使用するフィラメントの紹介
前回、Ultimaker Curaでフレキシブルフィラメントをプリントする設定を行いました。
今回は実際にプリントして、そのフレキシブル性能をPLAと比較してみたいと思います。
まずは今回使用するフィラメントの紹介です。
これまでメインで用いていたPLAフィラメントはCreality純正のこちらです。
そして今回みなさんが楽しみにしているフレキシブルフィラメントはTIANSEのものを使用します。
(2021/4/4現在 在庫切れで入荷の見込みもないようなのでリンクを削除しました)
前回、フィラメント自体を比較したところ、やはりフレキシブルフィラメントは柔らかいことまでは分かっています。
ですがプリントしたものはどうでしょうか?
今回は簡単な構造でフレキシブル性能を確認してみたいと思います。
テスト用データの作成
まずはテスト用データの作成をしましょう。
FreeCADを起動し、新規作成、XY平面にスケッチを作成します。
そして適当に四角形を描き、
縦線の中央をX軸に、横線の中央をY軸に拘束し、
縦線の長さを20 mmに、横線の長さを60 mmに拘束します。
これで「OK」をクリックし、スケッチを抜けます。
ここからパッドで押し出していきますが、今回は1 mm、2 mm、3 mmの3種類を作ってみましょう。
まずは1 mm。
これで「OK」をクリックし、データの保存とstlファイルへのエクスポートをします。
そして左側のウインドウの「Pad」をダブルクリックすると、再度パッドの押し出しウインドウとなります。
そして2 mmと、
3 mmも同様にデータの保存とstlファイルへのエクスポートを行います。
これでデータの準備が整いました。
いつも通りこちらにstlファイルをアップロードしておきますので、ダウンロードはご自由に。

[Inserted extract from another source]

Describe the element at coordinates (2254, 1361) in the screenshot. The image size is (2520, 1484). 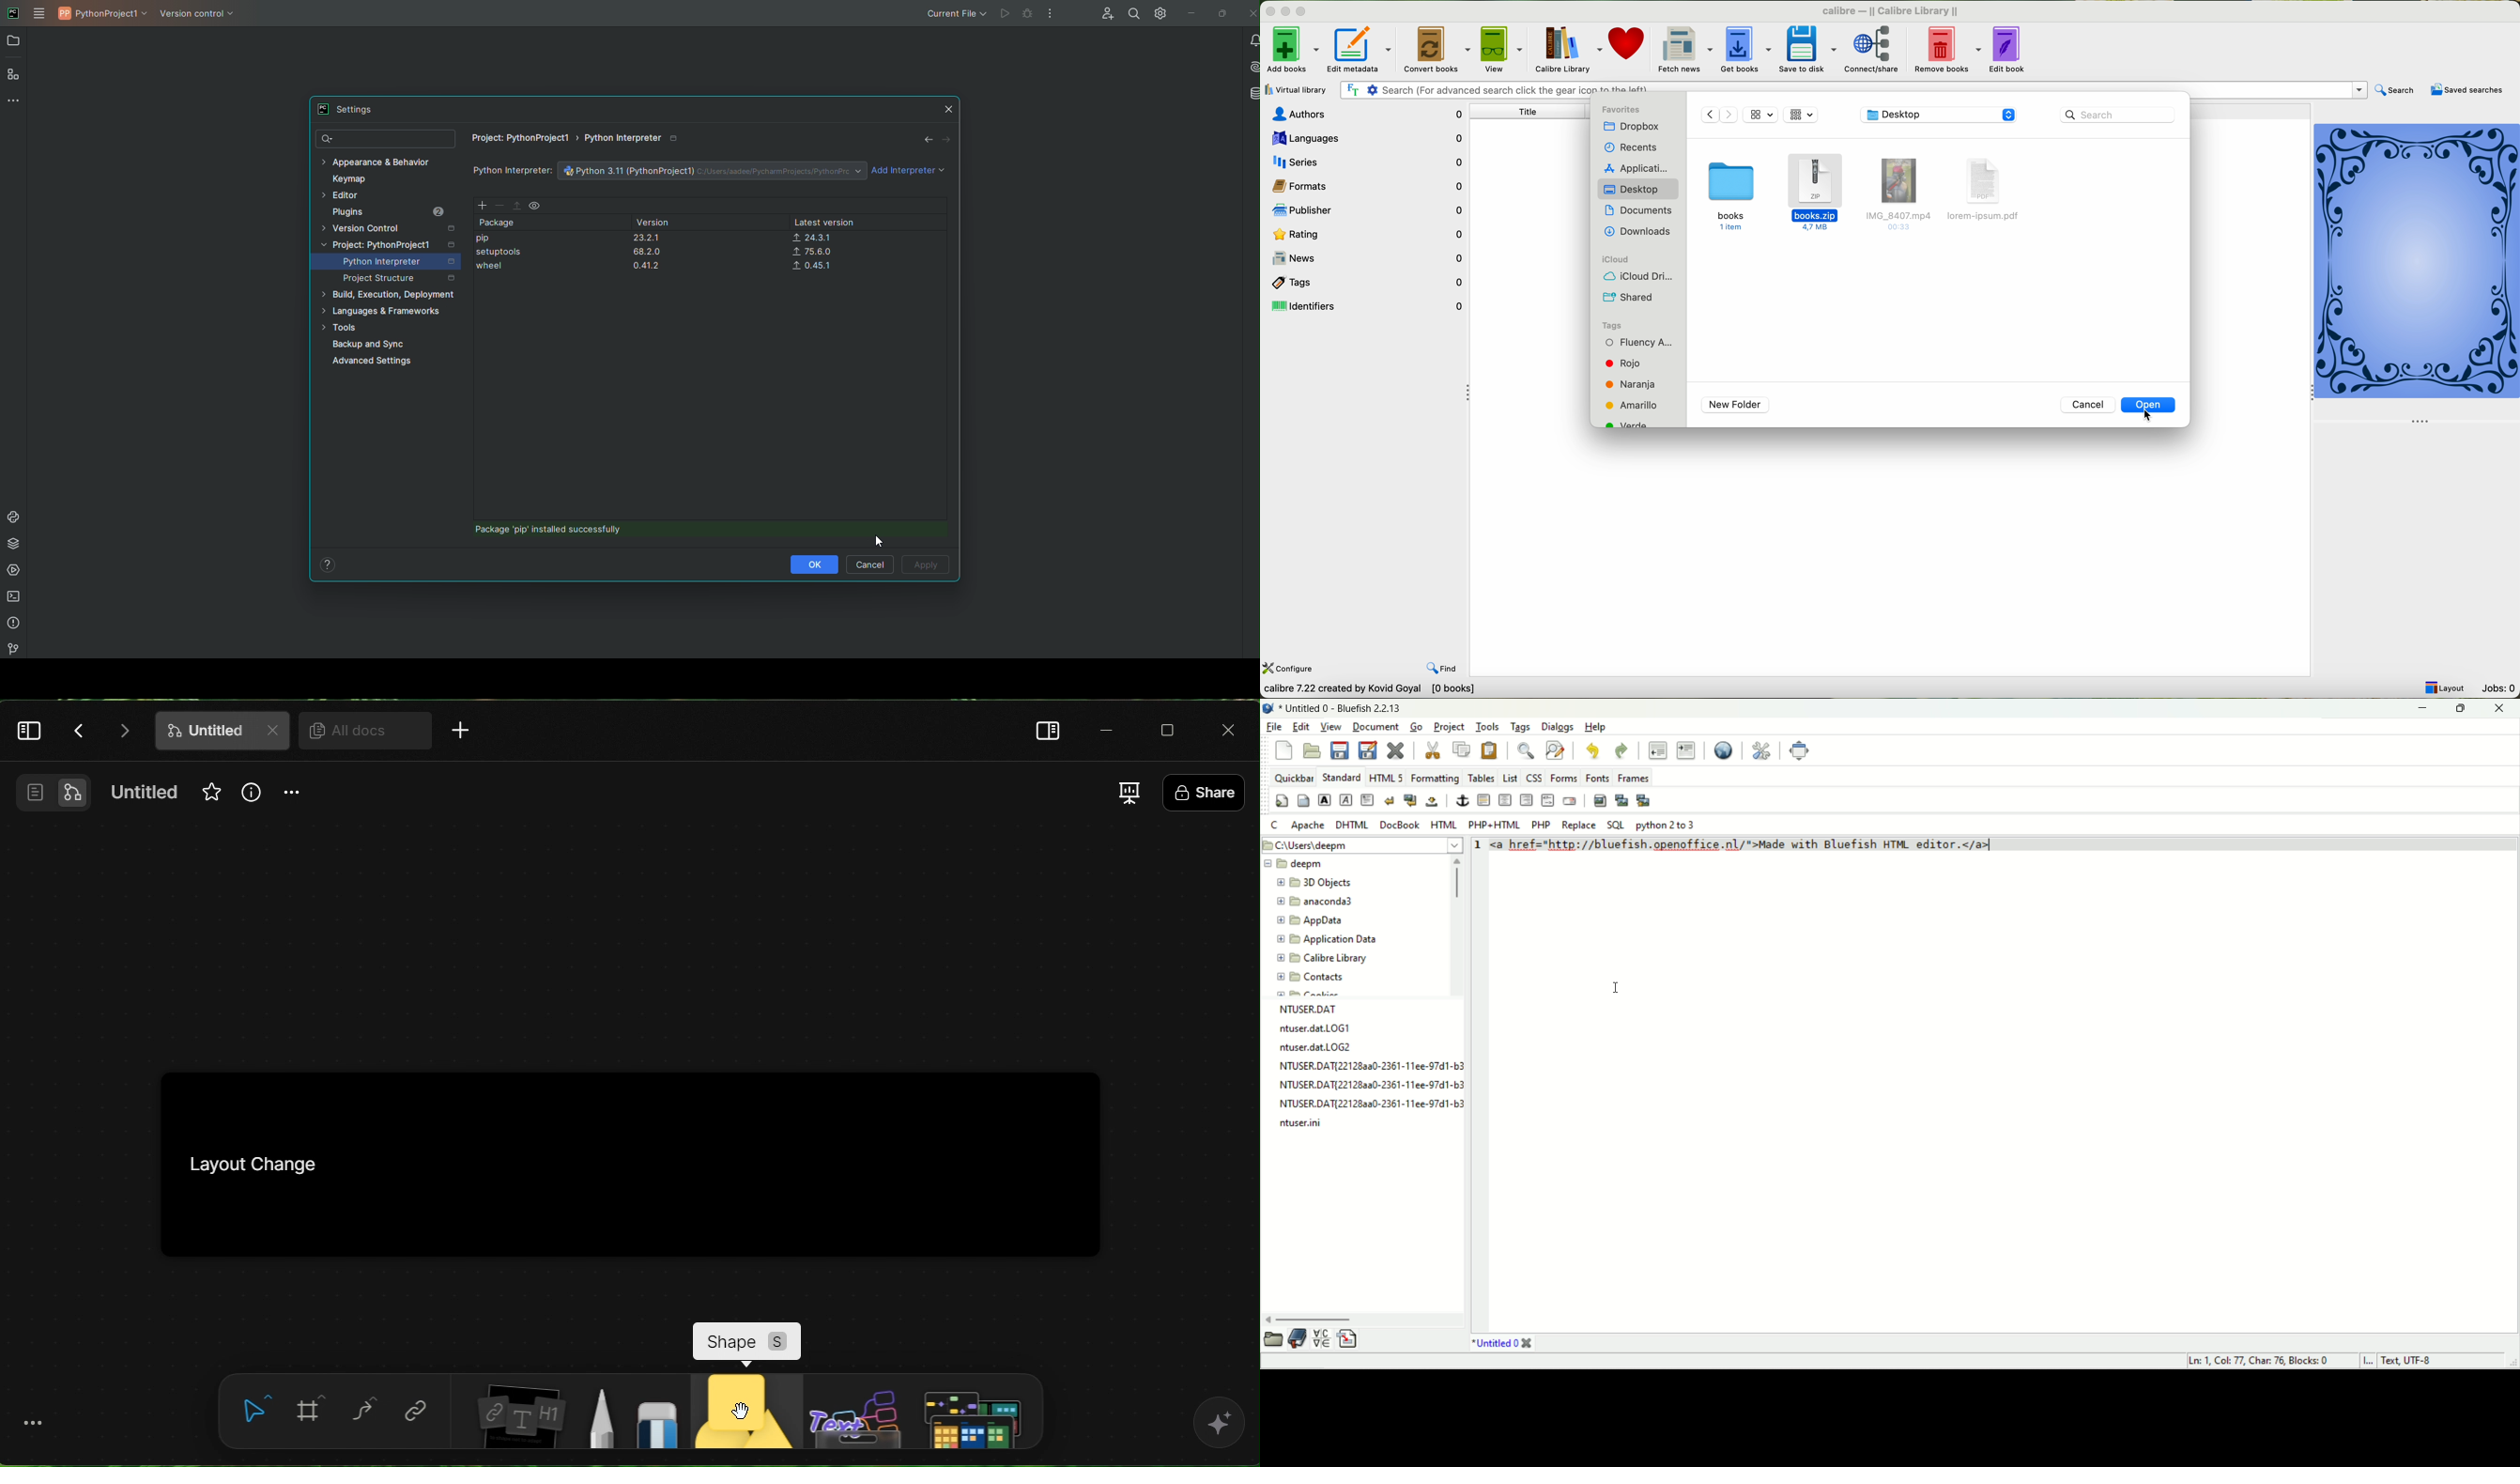
I see `ln, col, char, blocks` at that location. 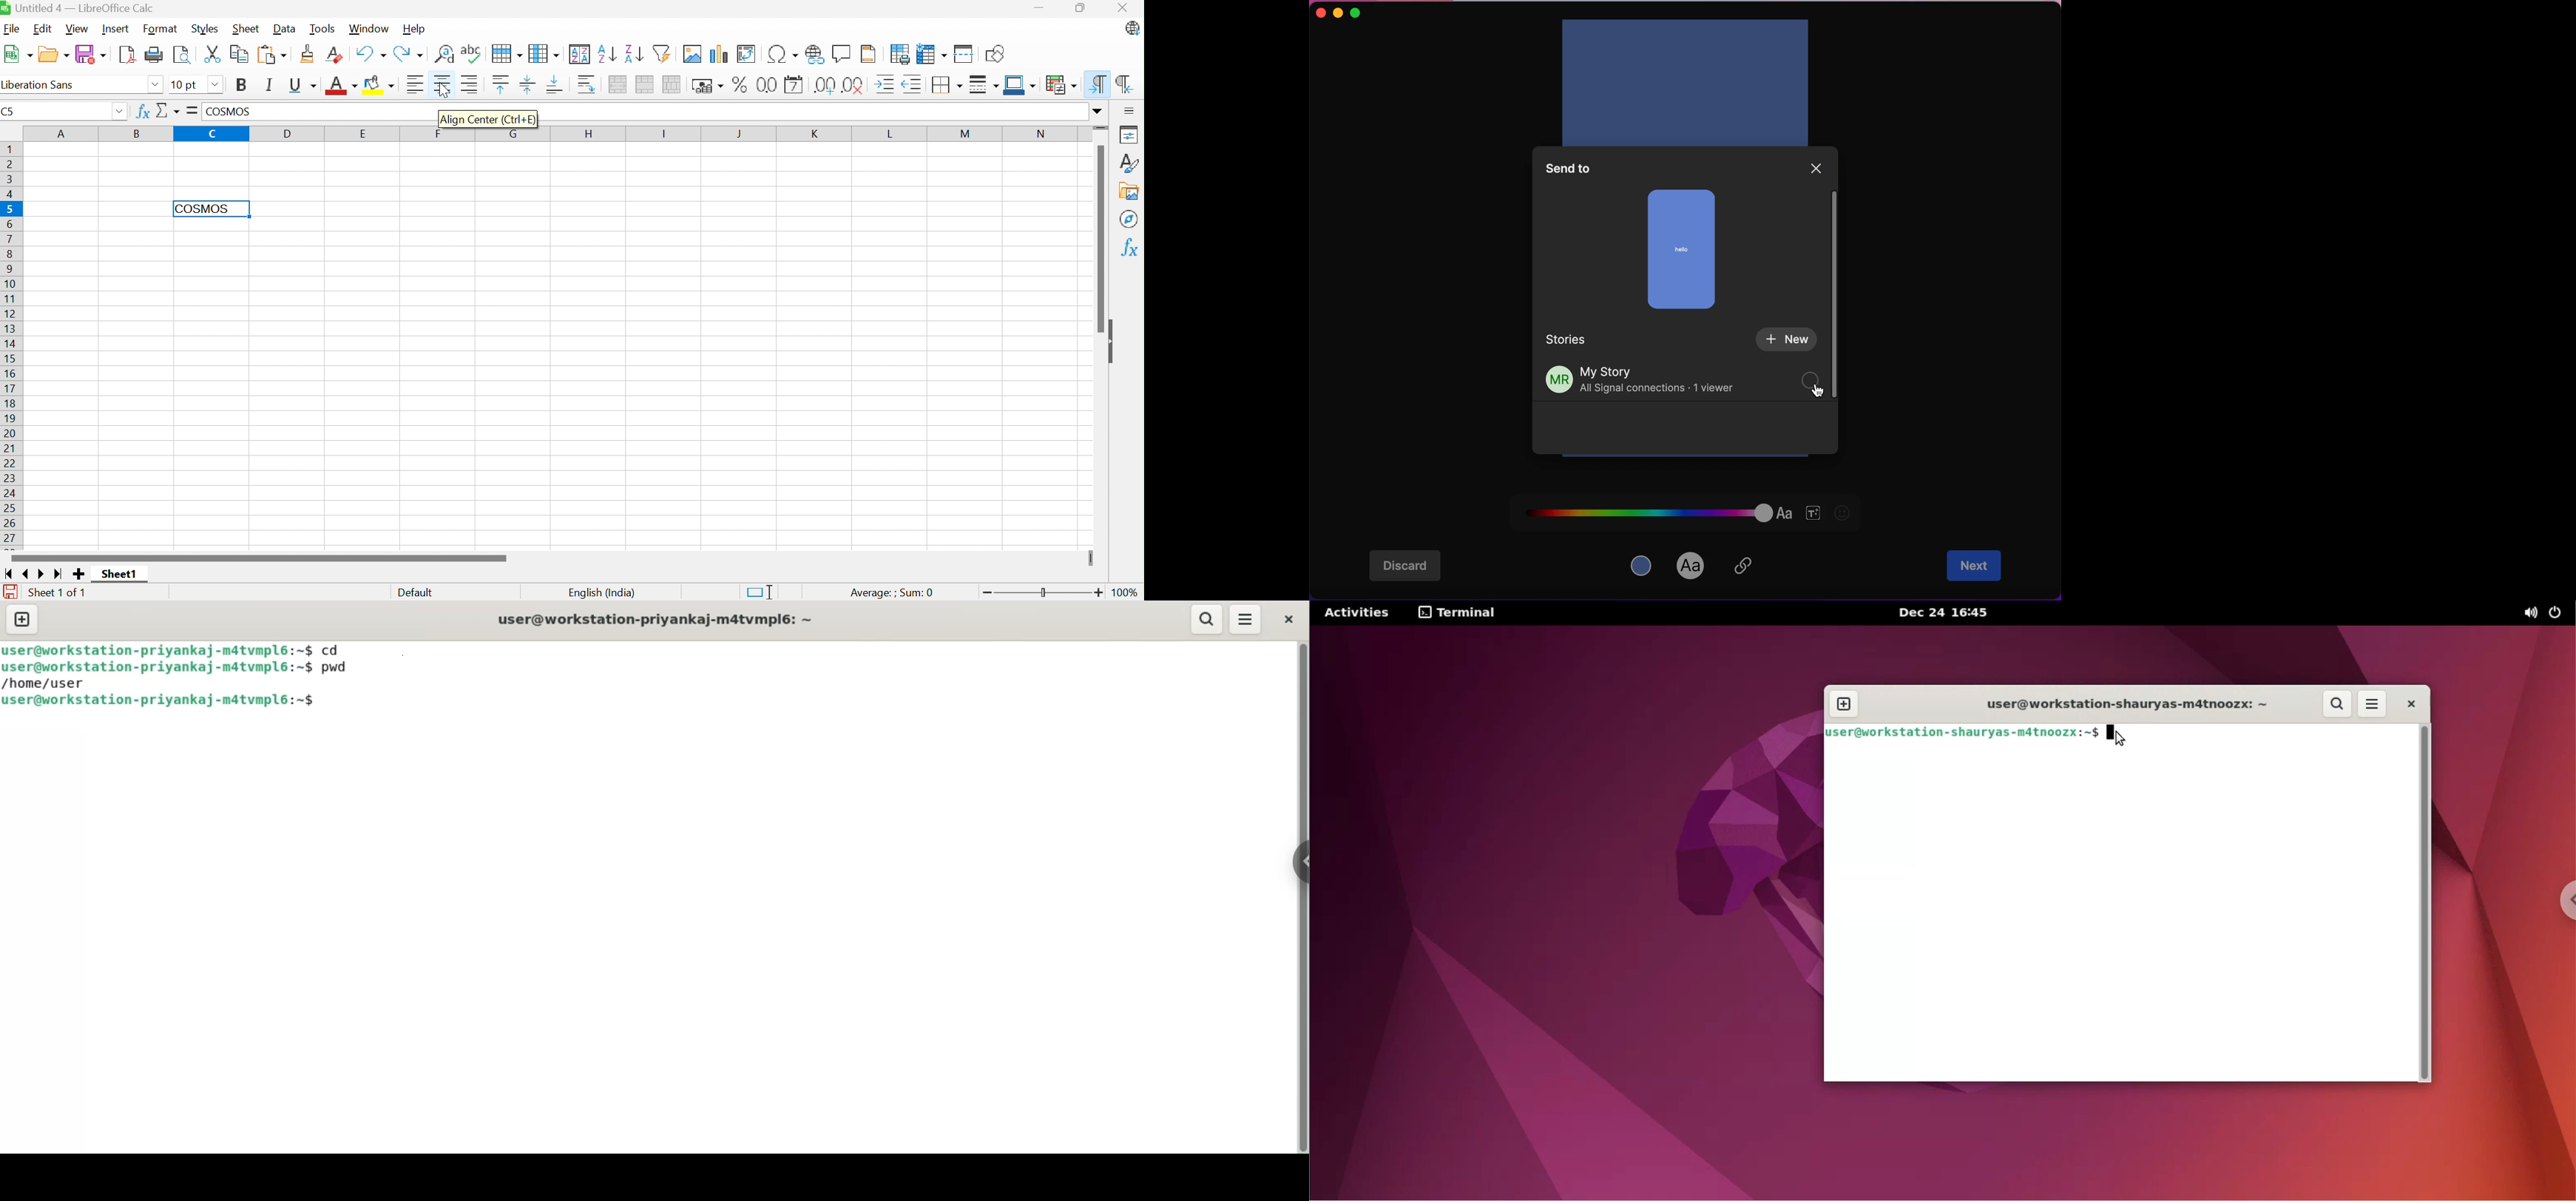 What do you see at coordinates (78, 29) in the screenshot?
I see `View` at bounding box center [78, 29].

Ultimaker Curaでスライシング 〜フィラメント設定〜
では次にCuraを使って、スライスしていきましょう。
とりあえずCuraでデータを読み込みます。
スライスする前に、フィラメントの確認を行いましょう。
画面上部の中央のフィラメントが「Generic PLA」となっている場合は、そこをクリックします。
そしてフィラメントの「PLA」と書かれている場所をクリックします。
出てきたプルダウンメニューのうち、「汎用」をクリックします。
最後はTPU 95Aをクリックします。
すると上中央のフィラメント名が変わり、造形物の色も変わります。
これでフィラメントの設定は終わりです。
Ultimaker Curaでスライシング 〜プリント設定〜
プリント設定を開き、カスタムに移ります。
プロファイルを開くと、3種類の設定があるようです。
PLAだと4種類あるので、フィラメントによってプリントできる精度も異なるんですね。
ちなみにこちらがPLAのプロファイル例です。
今回は「Standard Quality – 0.2 mm」でプリントしてみましょう。
あと変えていくのは「インフィル」と「マテリアル」です。
デフォルトはこんな感じです。
インフィルは「キュービック」になっていますが、フレキシブルフィラメント用のものがあるので、そちらを指定します。
ちなみに前にインフィル形状を検討したこともありますので、興味のある方はこちらも読んでみてください。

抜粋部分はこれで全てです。